Seperti yang dikatakan Beckey, gadis yang sangat konyol bila bersama Verdamant, rambutnya pun cukup aneh, kuncirannya seperti sengaja mirip telinga Mickey Mouse. Tipe yang agak tomboy dan tak mau ambil pusing.
Tapi berbicara soal pusing, mungkin itu ada benarnya. Aku kira rasa ringan ini adalah pembawaan dari suasana meriah ini. Padahal sangat jelas, suara bersahutan mereka, agak sedikit terganggu bila mencari ketenangan.
Kunikmati lagi hingga separuhnya, aku melihat dari kejauhan saat memandang ke arah gedung depan. Mata yang memegang kebencian, dari lantai tiga, tepat memandang ke arahku? Atau mungkin ke arah mereka? Atau… apakah aku memang benar – benar melihatnya?
Saat suapan terakhir…
Aku kurendahkan pandanganku. Kukira memang benar, sang pemilik mata tajam tadi, sudah turun, lalu mengawasi kami dari balik jendela unit pelayanan kesehatan. Masalahnya adalah, bagaimana bisa secepat itu? Atau pandanganku saja yang agak kacau karena saat ini tubuhku sangat ringat sekali?

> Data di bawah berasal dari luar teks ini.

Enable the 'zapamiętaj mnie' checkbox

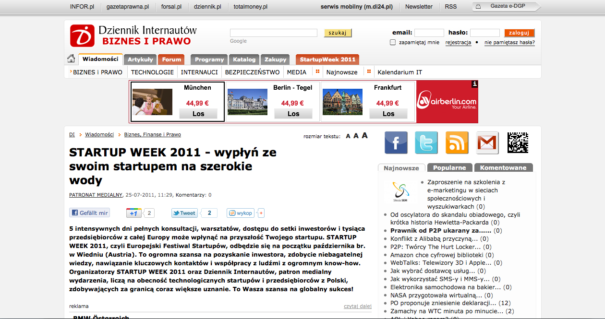(393, 42)
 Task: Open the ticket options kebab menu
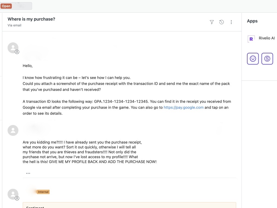(231, 22)
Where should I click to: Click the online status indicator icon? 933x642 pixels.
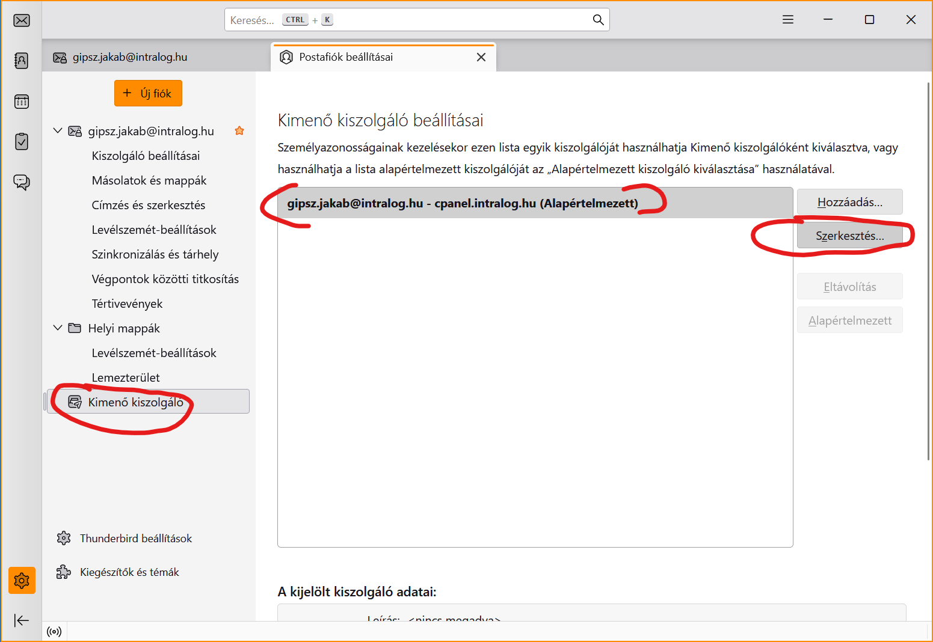pos(54,631)
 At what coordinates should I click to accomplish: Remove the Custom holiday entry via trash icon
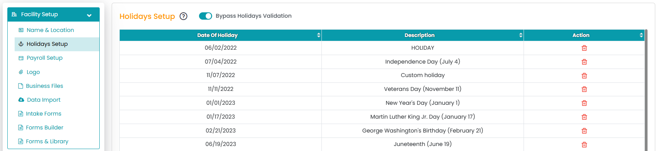tap(584, 76)
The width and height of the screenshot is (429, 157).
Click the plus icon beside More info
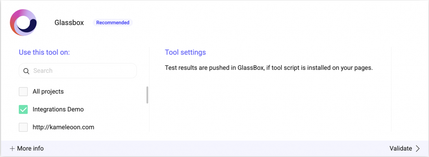[12, 149]
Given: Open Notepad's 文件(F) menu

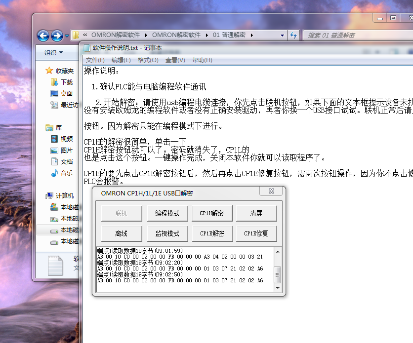Looking at the screenshot, I should coord(95,60).
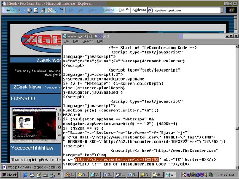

Beagle? Sedang apa dia? Dalam hatiku. Suara – suara terdengar agak abstrak. Semuanya seperti terdengar nyaring tapi lambat dan tiba – tiba bergabung tanpa aturan. Pandanganku terlalu kabur.
“Huerggh!”
Itulah jeritan terakhir yang kuingat terakhir, setelah sesuatu benda seperti dibanting.
Karena sesuatu, yang tentunya tidak kuingat, entah kenapa bab itu harus dilanjutkan.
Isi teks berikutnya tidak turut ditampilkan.